On January 10, 2012, Bowker was released by the Phillies in order to pursue a career in Nippon Professional Baseball. Three days later, he signed a one-year deal with the Yomiuri Giants. He struggled in the regular season, with a batting average of .196, 3 home runs, and 10 RBIs, and split time between the Giants' NPB and minor league teams. He went 5-for-10 in the Climax Series against the Chunichi Dragons, as the Giants came from 3–1 down to win 4–3. In the Japan Series, Bowker hit home runs in games one and five, with 7 RBIs. He was one of three Giants to win an Outstanding Player award as the team won their 22nd championship.

Bowker returned to the Giants the following year, but missed six weeks of the season after he injured his finger in a game against DeNA BayStars in April. For the season, he improved his batting average to .262, and hit 14 home runs.

The Giants decided against extending Bowker, to his disappointment. He moved to Mexico to play for Piratas de Campeche of the Mexican League in 2014, where he played 20 games and batted .300; he left the team in May to move back to Japan, after the Rakuten Golden Eagles gave him a contract for the NPB season. Bowker proceeded to hit .248 over 65 games, as the Golden Eagles finished 64–80 and failed to qualify for the playoffs.

===Later career===
In January 2015, Bowker signed a minor league contract with the Giants, to return to playing baseball in America. He appeared in spring training for the Giants but started the season with his hometown Sacramento River Cats, now the Giants' Triple-A affiliate, and was hoping to return to the major leagues. Bowker hit .263 with three home runs in 43 games for the River Cats and was traded to the Pittsburgh Pirates for cash considerations in June. Assigned to their Triple-A affiliate, the Indianapolis Indians, his batting average dropped to .219, with six home runs. He elected free agency on November 6.
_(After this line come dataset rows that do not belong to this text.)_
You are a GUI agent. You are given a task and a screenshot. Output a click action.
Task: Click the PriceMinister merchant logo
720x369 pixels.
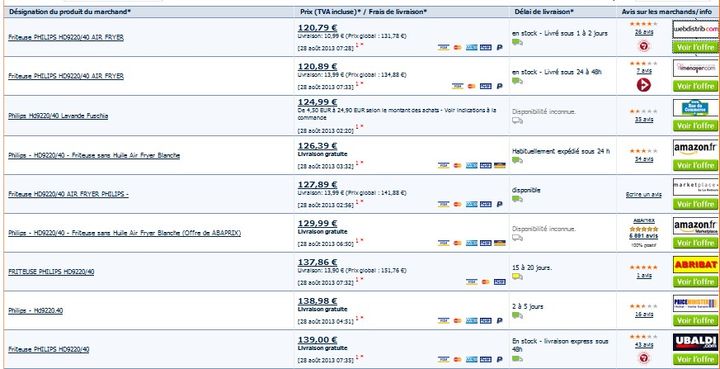pyautogui.click(x=695, y=304)
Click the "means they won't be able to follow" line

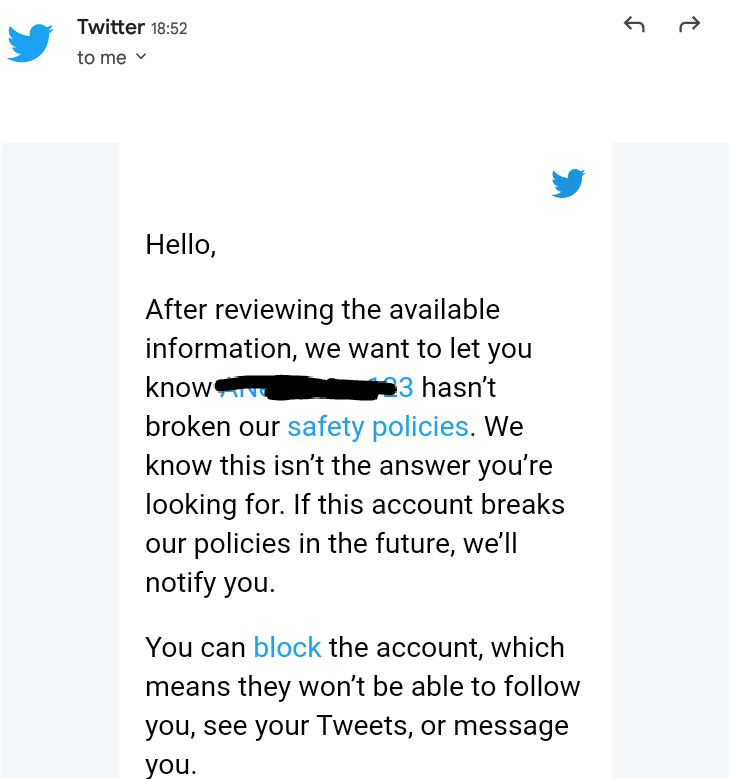click(x=363, y=687)
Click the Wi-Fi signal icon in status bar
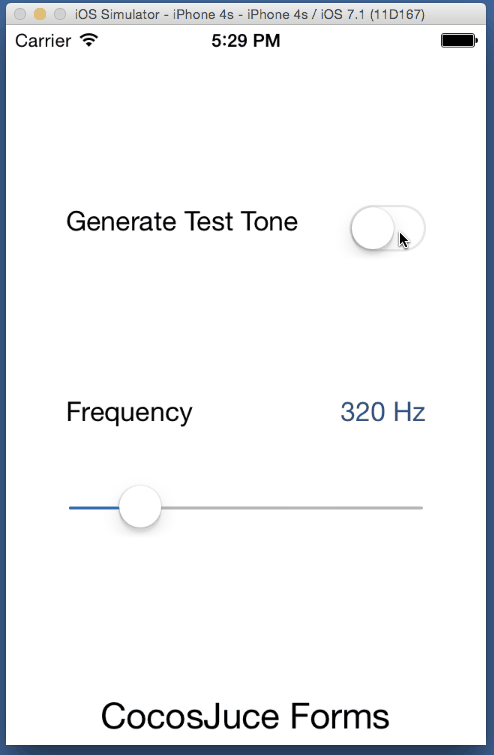Screen dimensions: 494x755 click(89, 40)
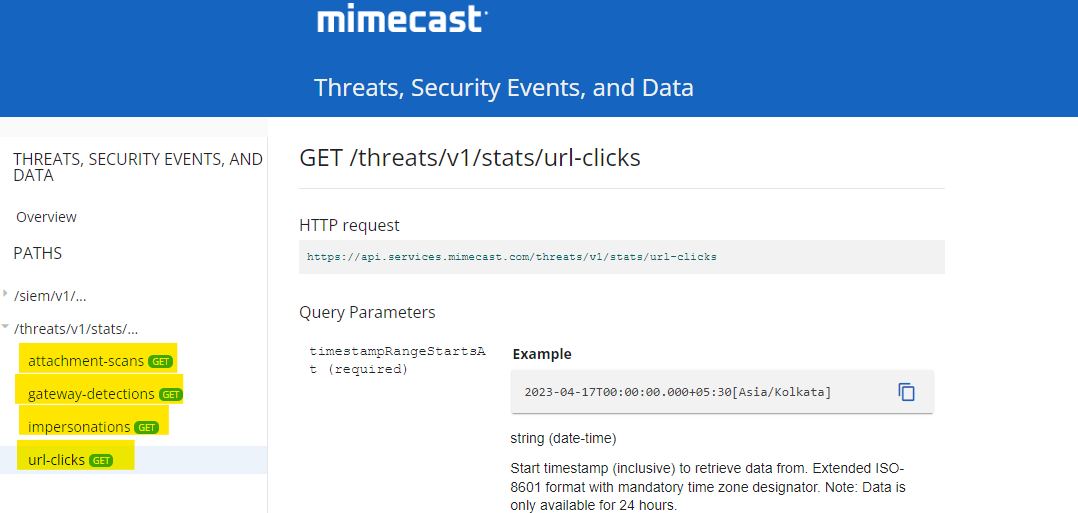Screen dimensions: 1078x513
Task: Click the GET badge beside url-clicks
Action: point(101,460)
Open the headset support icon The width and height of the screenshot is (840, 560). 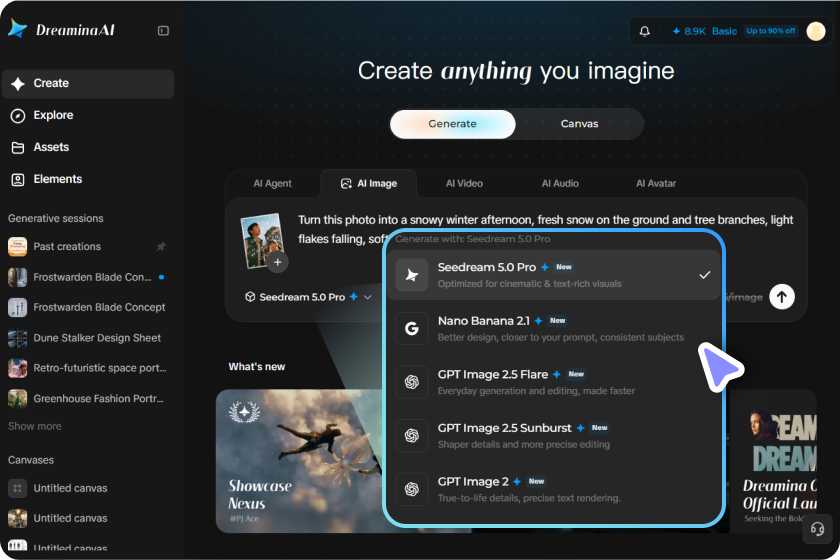click(x=817, y=529)
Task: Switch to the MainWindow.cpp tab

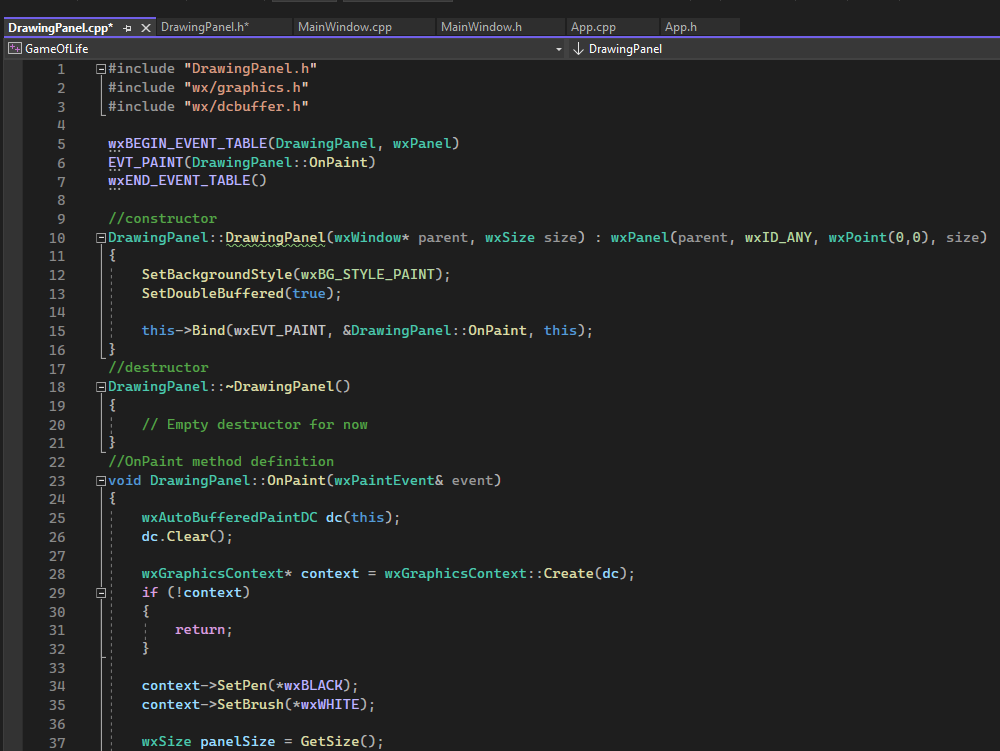Action: pos(344,27)
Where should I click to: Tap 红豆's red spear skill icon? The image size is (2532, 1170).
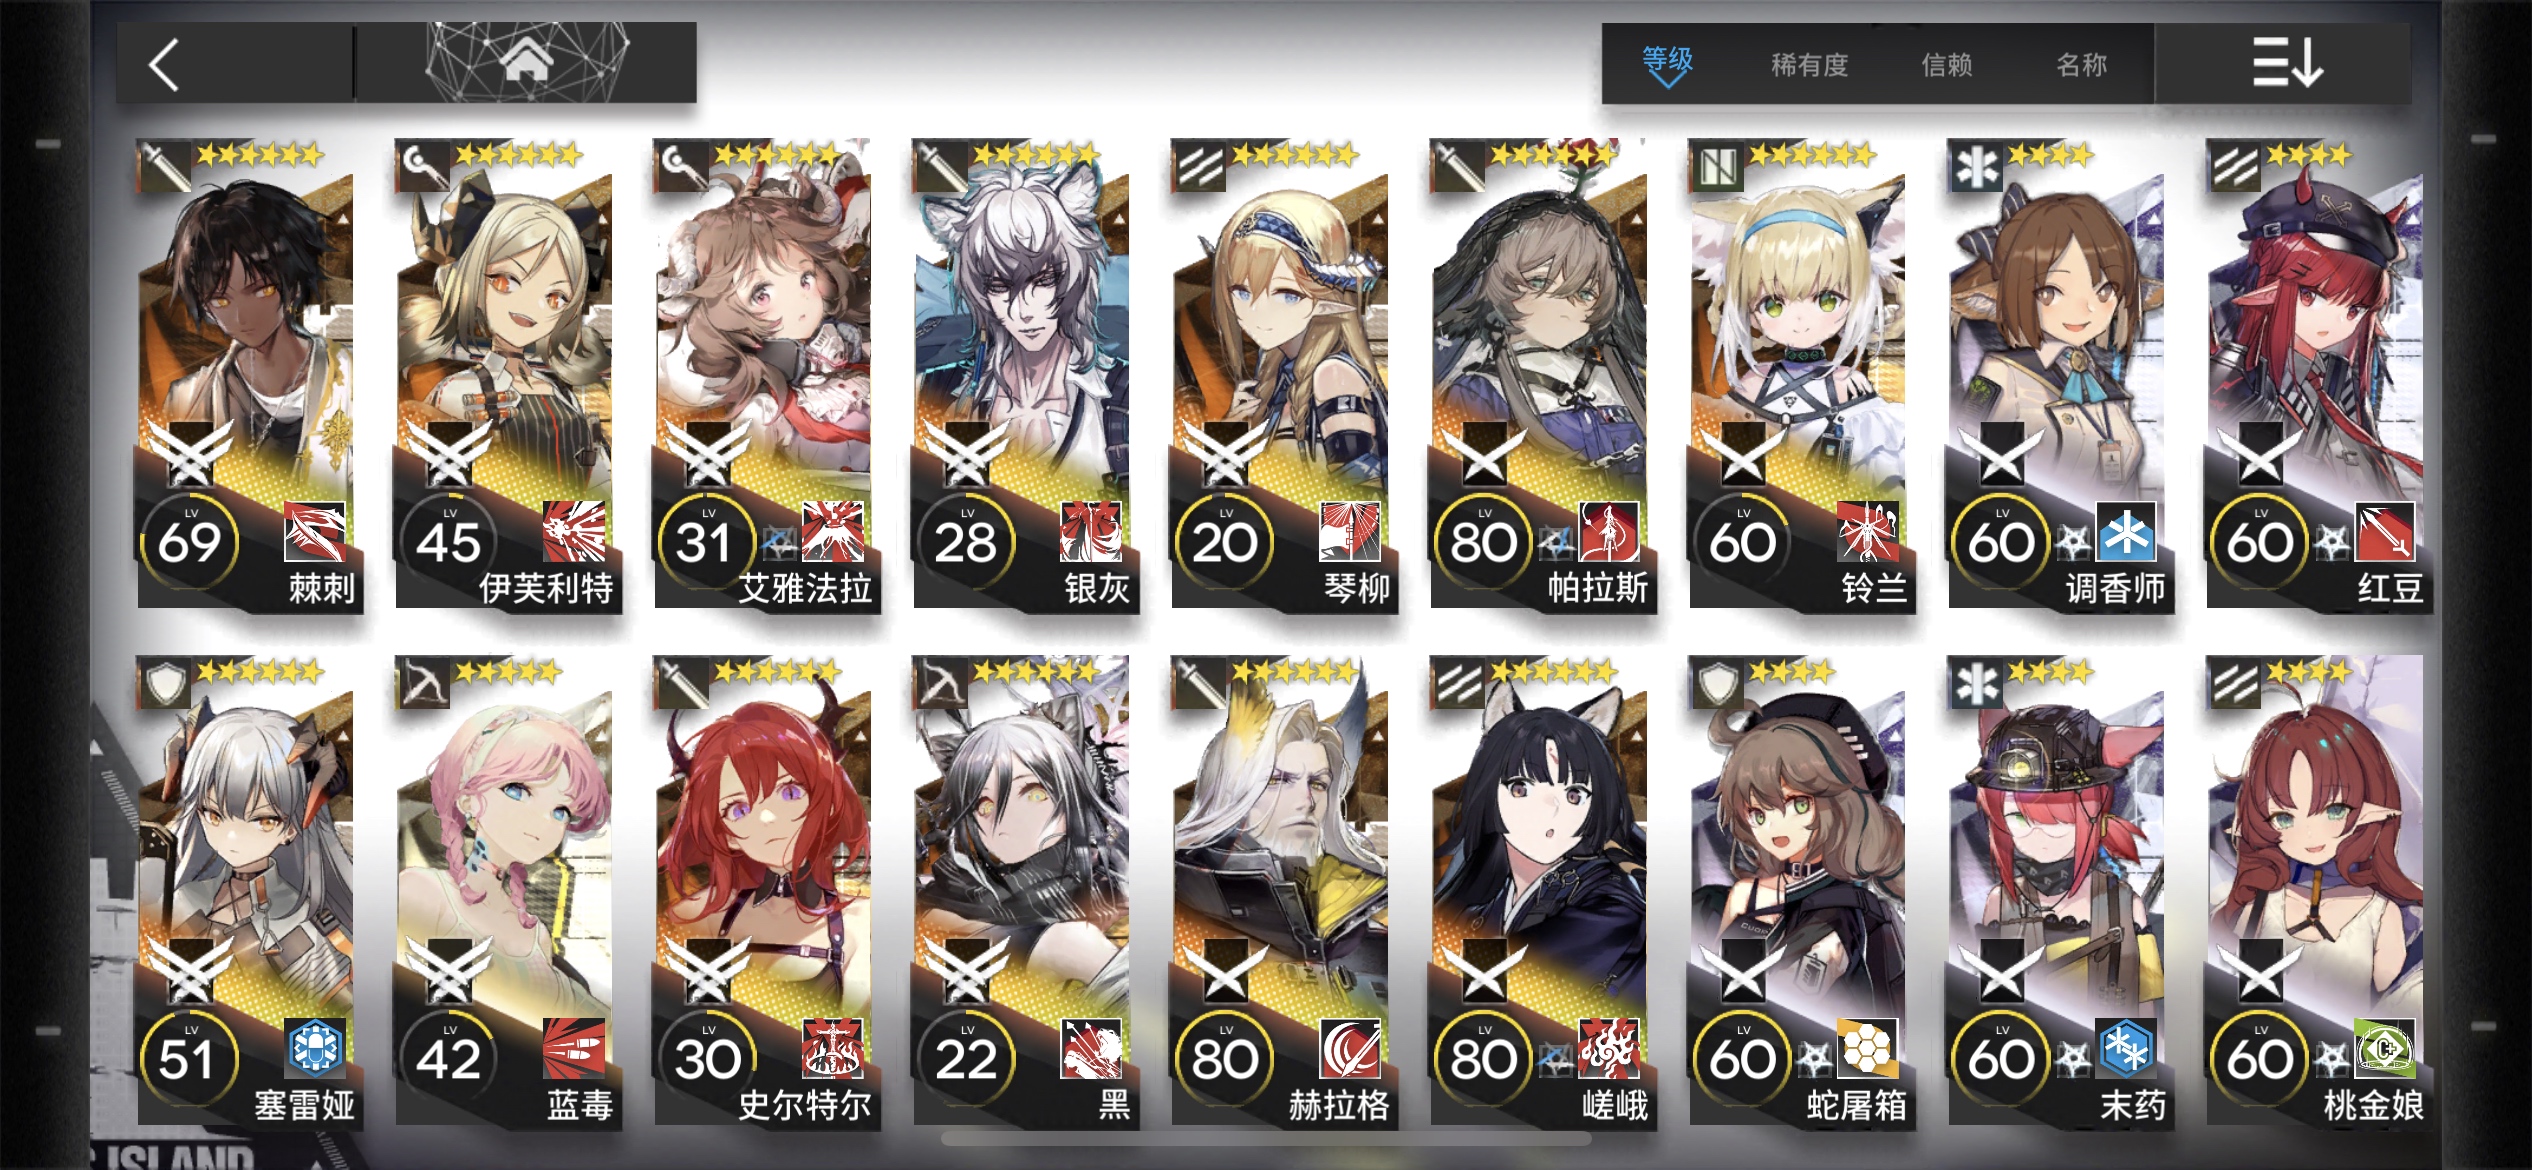point(2385,532)
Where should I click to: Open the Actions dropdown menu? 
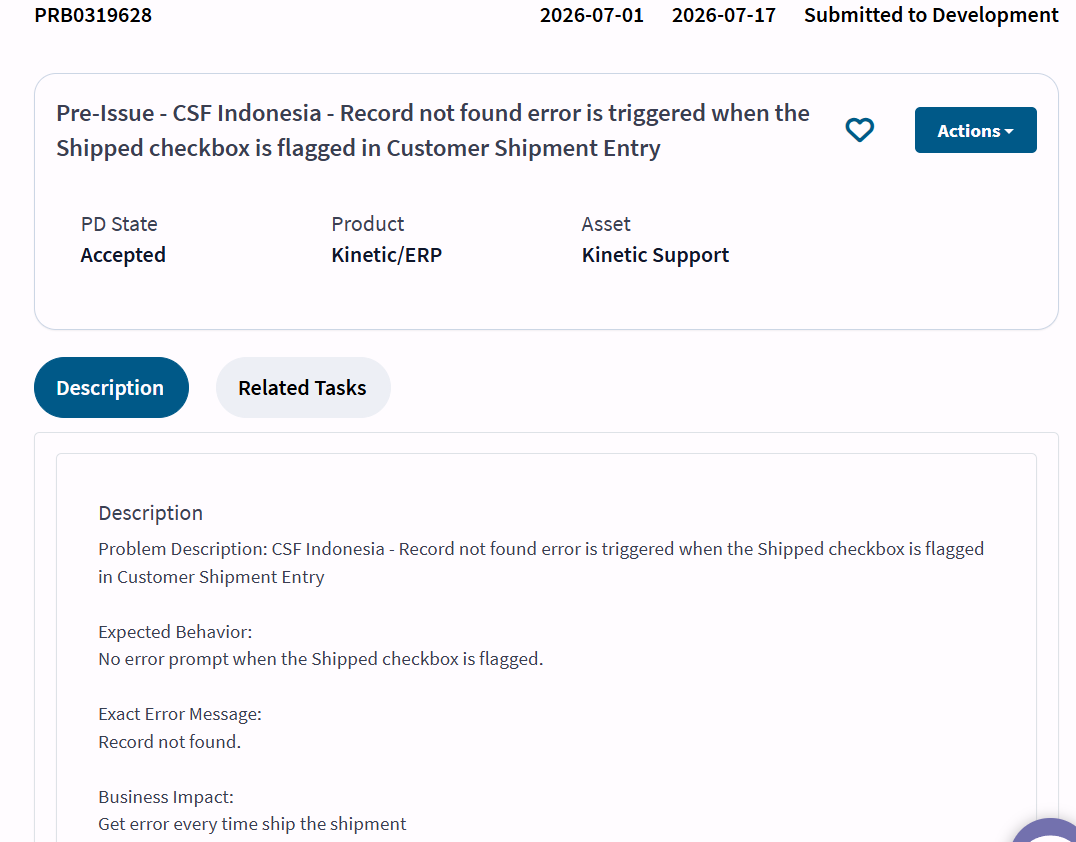[975, 130]
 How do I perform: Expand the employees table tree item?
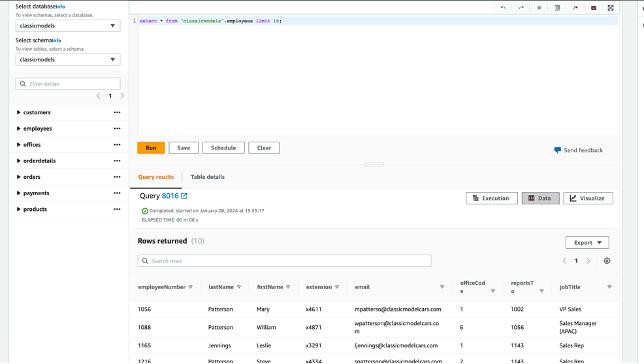pyautogui.click(x=18, y=129)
Bowker signed with the Fukushima Hopes of the Baseball Challenge League in 2016, managed by his former Pirates minor league teammate Aki Iwamura, and cited a desire to return to Nippon Professional Baseball. He spent three years with the team, hitting better than .300 in every season, with 44 home runs and 169 RBIs.

==Personal life==
Growing up, Bowker rooted for the San Francisco Giants, the team that drafted him. His uncle, Jeff Carmichael (who coached him growing up), helped him train during the offseason.